**Bereitgestellter Text:**
—————

Doch selbst in überregionalen Quechua-Zusammenhängen schlug der regionalen Quechua-Akademie mangelndes Ansehen des „Regionaldialekts“ entgegen: So gab es Versuche seitens der Academia Mayor de la Lengua Quechua in Cusco, eine Konkurrenzakademie in Form einer „regionalen Filiale“ zu errichten.[10] Die ARIQC arbeitet dagegen mit Kichwa-Organisationen aus Ecuador zusammen, mit denen nach eigener Aussage eine Verständigung bei Verwendung der jeweils eigenen Kichwa-Variante problemlos möglich sein soll.[11]

Während das SIL und allen voran Coombs immer wieder betont, bei der christlichen Missionierung alles für den Erhalt des Cajamarca-Quechua zu tun, ist in Alto Porcón, wo es eine Missionierung durch Adventisten gibt, genau das Gegenteil zu beobachten. Hier werden in der Kirchengemeinde nicht nur traditionelle Kleidung und Musikinstrumente, sondern auch der Gebrauch des Quechua sozial geächtet (Arana Zegarra 2002, S. 33-34)[12].

Ende 2008 erkannte die Regionalregierung von Cajamarca Quechua neben der Aguaruna-Sprache und dem Spanischen als „offizielle Sprache“ an und erklärte, bei der Institutionalisierung in Bildung und Verwaltung in „mündlicher und schriftlicher Form“ mit der regionalen Quechua-Akademie zusammenzuarbeiten.[13]

Literatur

Weblinks

Fußnoten

  1. Dolores Ayay Chilón, Vorsitzender der Academia Regional del Idioma kichwa variedad Cajamarca (ARIQC), in Diálogo RED Educación, Arte e Interculturalidad / Cajamarca. Weblink: www.redeaiperu.org/textos/Di%C3%A1logo%20del%2030%20de%20junio%20del%202004%20cajamarca.doc (toter Link), abgerufen am 21. August 2009.

—————

**Vorliegende Angaben:**
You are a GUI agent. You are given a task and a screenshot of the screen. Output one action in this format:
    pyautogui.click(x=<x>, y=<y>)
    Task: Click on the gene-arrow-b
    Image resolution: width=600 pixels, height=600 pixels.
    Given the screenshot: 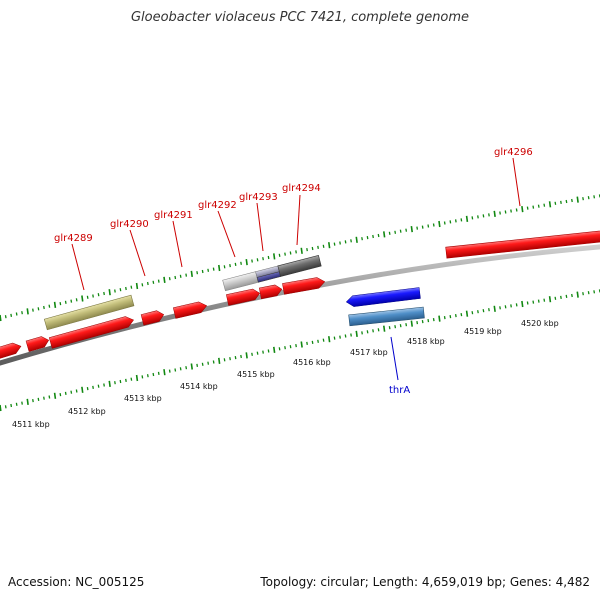 What is the action you would take?
    pyautogui.click(x=38, y=344)
     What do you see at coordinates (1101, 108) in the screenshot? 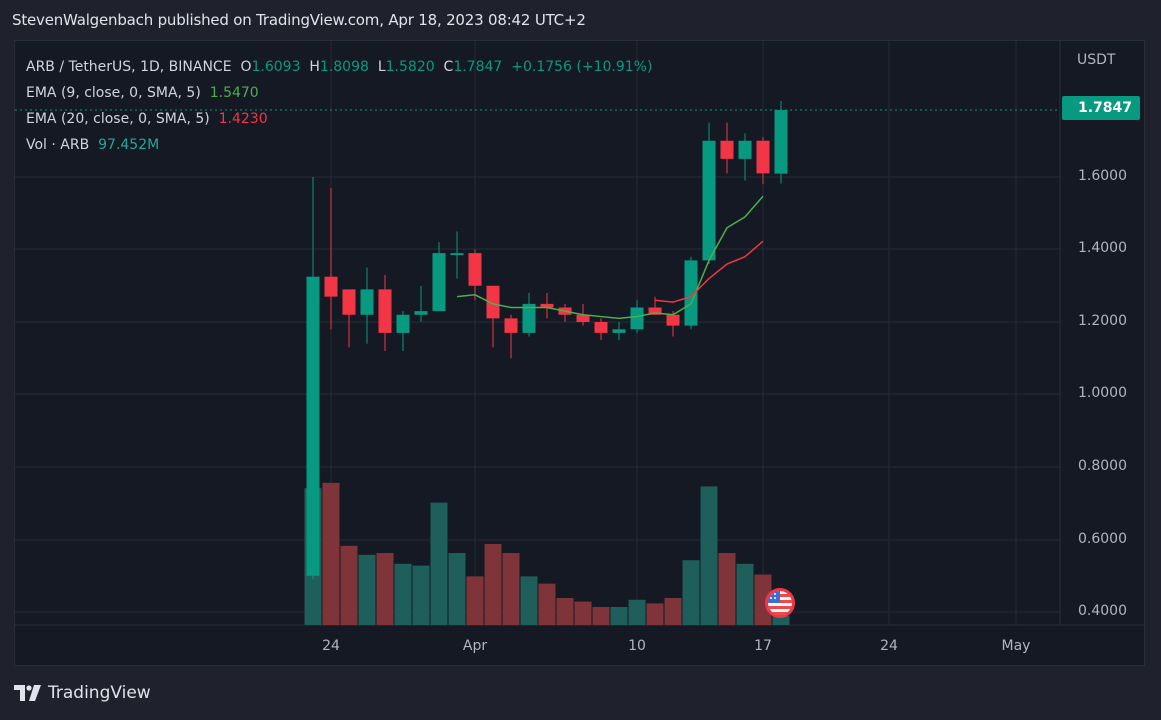
I see `last-price-label: 1.7847` at bounding box center [1101, 108].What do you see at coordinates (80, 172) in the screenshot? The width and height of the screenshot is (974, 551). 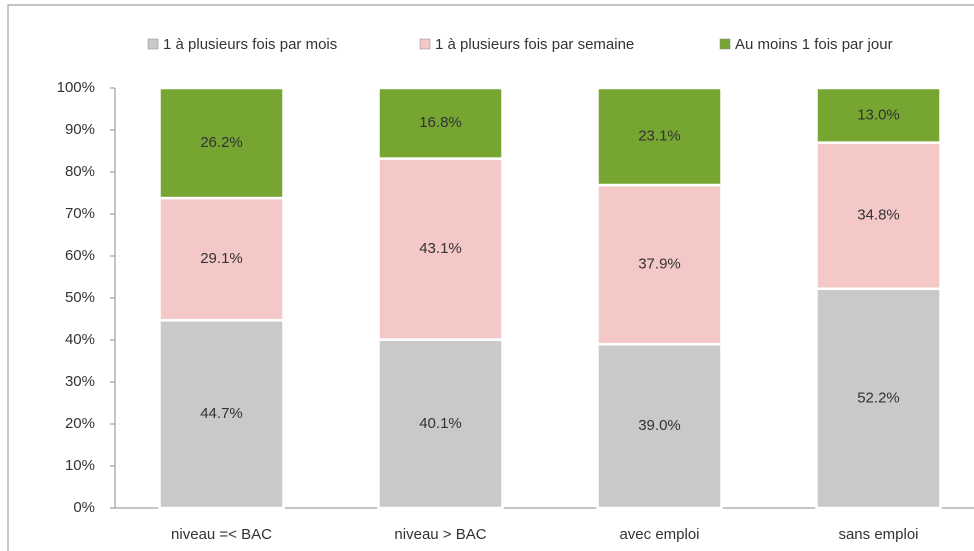 I see `y-tick-label: 80%` at bounding box center [80, 172]. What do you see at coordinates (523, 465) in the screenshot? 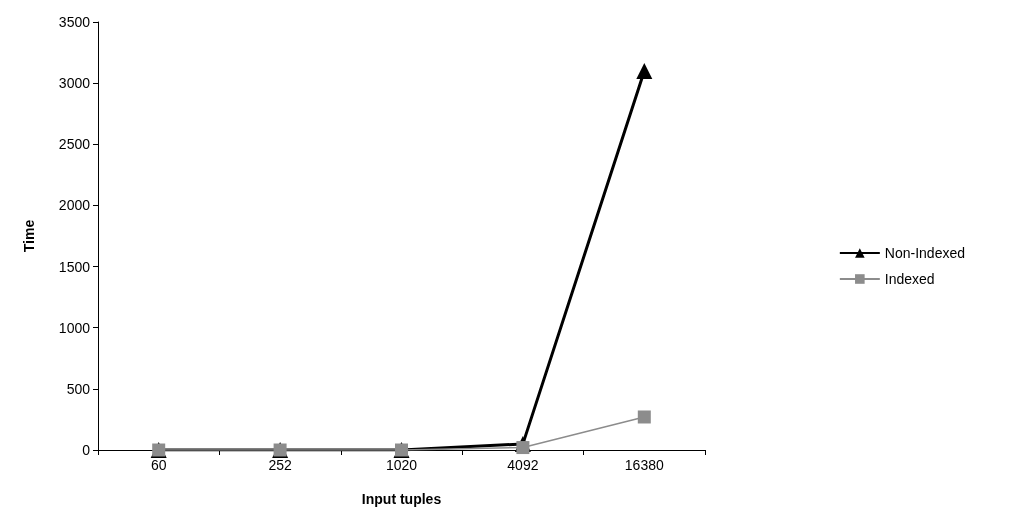
I see `x-tick-label: 4092` at bounding box center [523, 465].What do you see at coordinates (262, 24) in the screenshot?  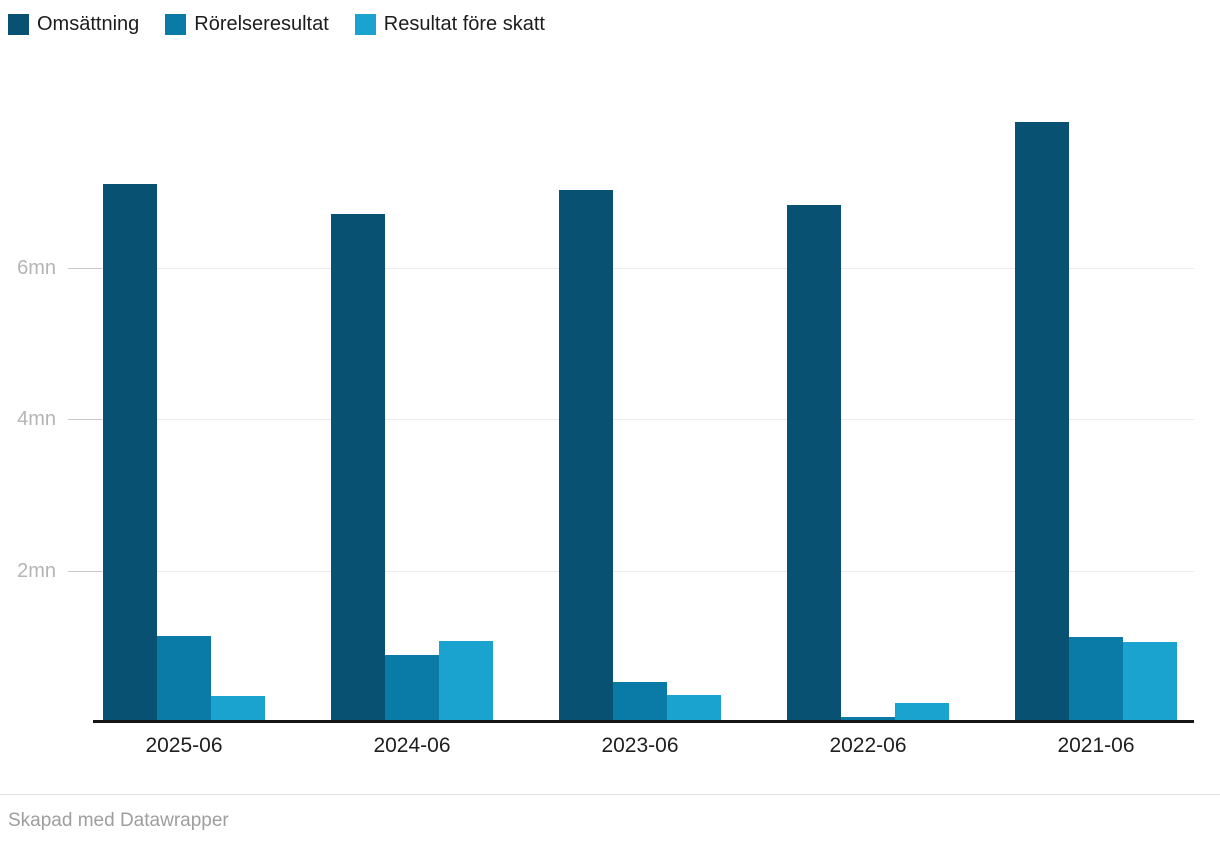 I see `legend-label: Rörelseresultat` at bounding box center [262, 24]. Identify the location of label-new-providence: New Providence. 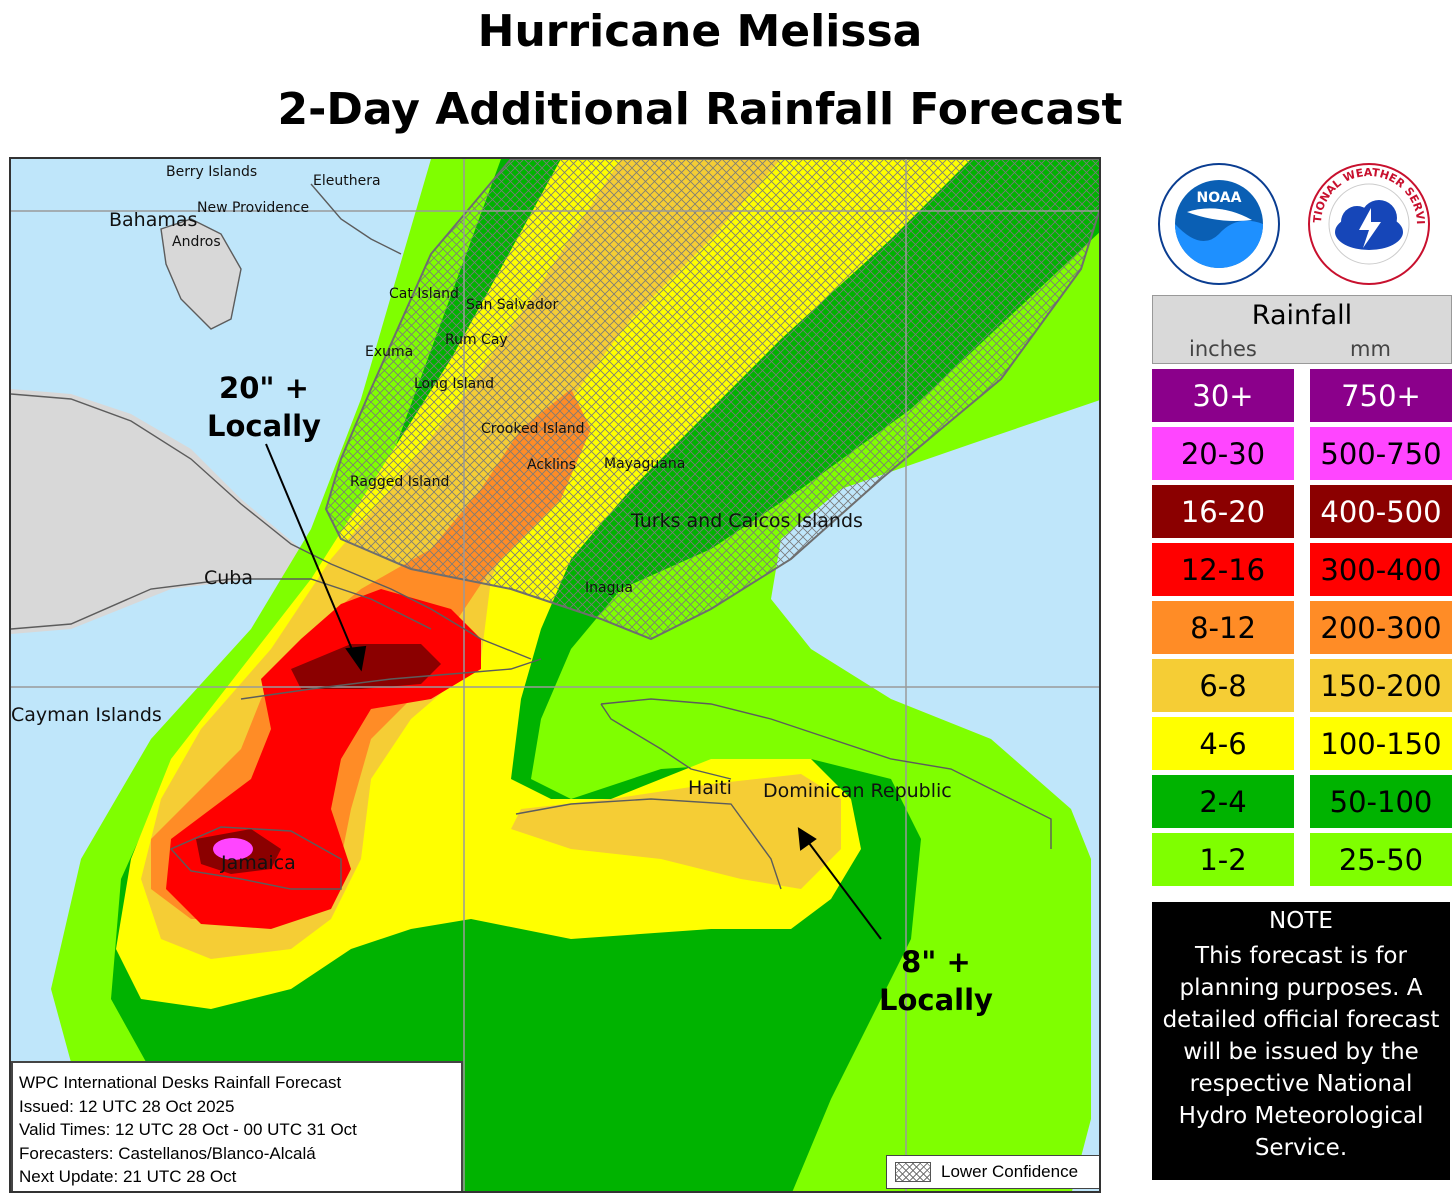
(254, 208).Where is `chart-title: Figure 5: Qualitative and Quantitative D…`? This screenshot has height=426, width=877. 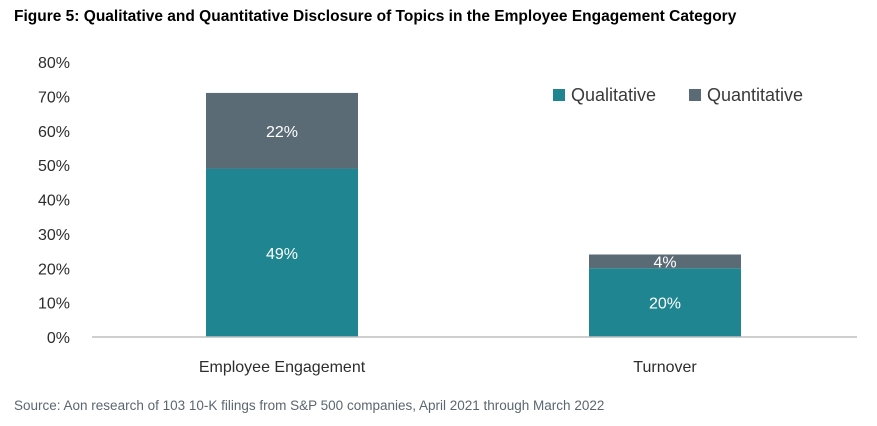
chart-title: Figure 5: Qualitative and Quantitative D… is located at coordinates (376, 16).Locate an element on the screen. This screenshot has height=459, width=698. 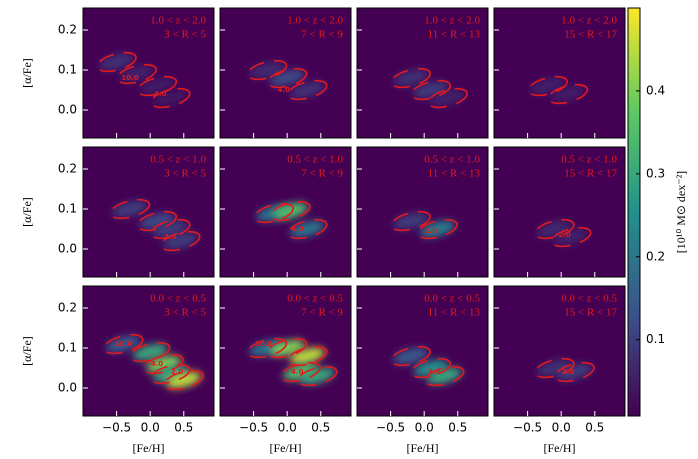
contour-label: 10.0 is located at coordinates (130, 78).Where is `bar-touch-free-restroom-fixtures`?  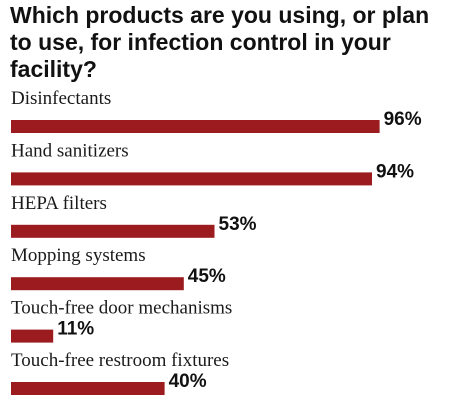 bar-touch-free-restroom-fixtures is located at coordinates (88, 388).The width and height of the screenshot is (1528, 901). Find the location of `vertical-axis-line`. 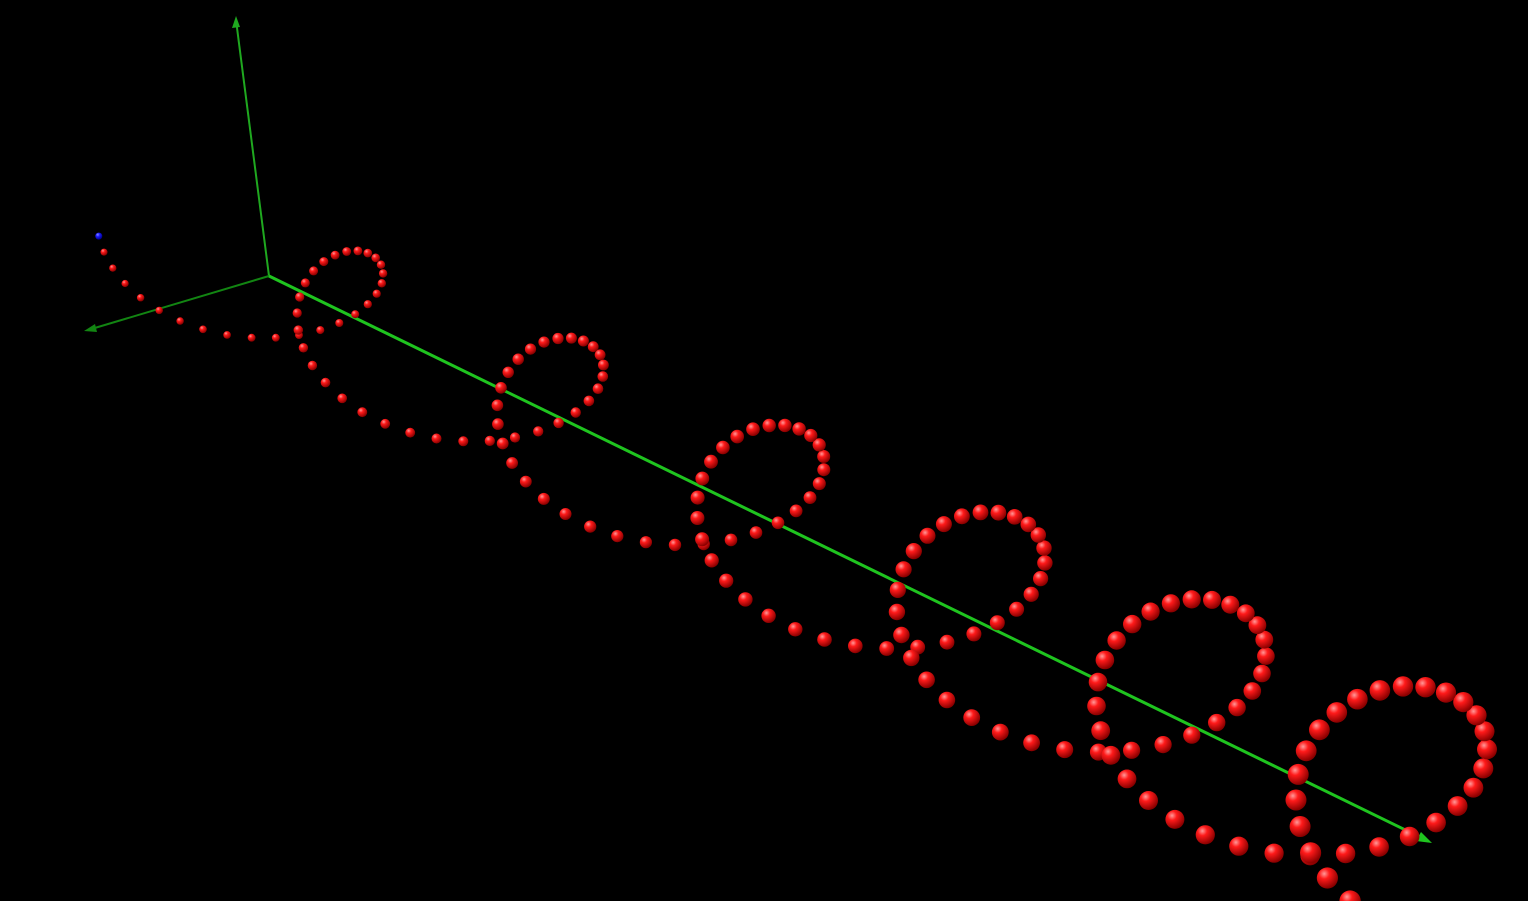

—————

**Arbeitsauftrag:**
Beantworte anhand des Textes über das Cajamarca-Quechua diese drei Punkte:
1. Mit welchen Organisationen arbeitet die ARIQC zusammen?
2. Was wird in Alto Porcón in der Kirchengemeinde sozial geächtet?
3. Welche Sprachen erkannte die Regionalregierung von Cajamarca Ende 2008 als „offizielle Sprache“ an?

**Antwortbereich:**
1. Mit Kichwa-Organisationen aus Ecuador.
2. Traditionelle Kleidung, Musikinstrumente und der Gebrauch des Quechua.
3. Quechua, die Aguaruna-Sprache und das Spanische.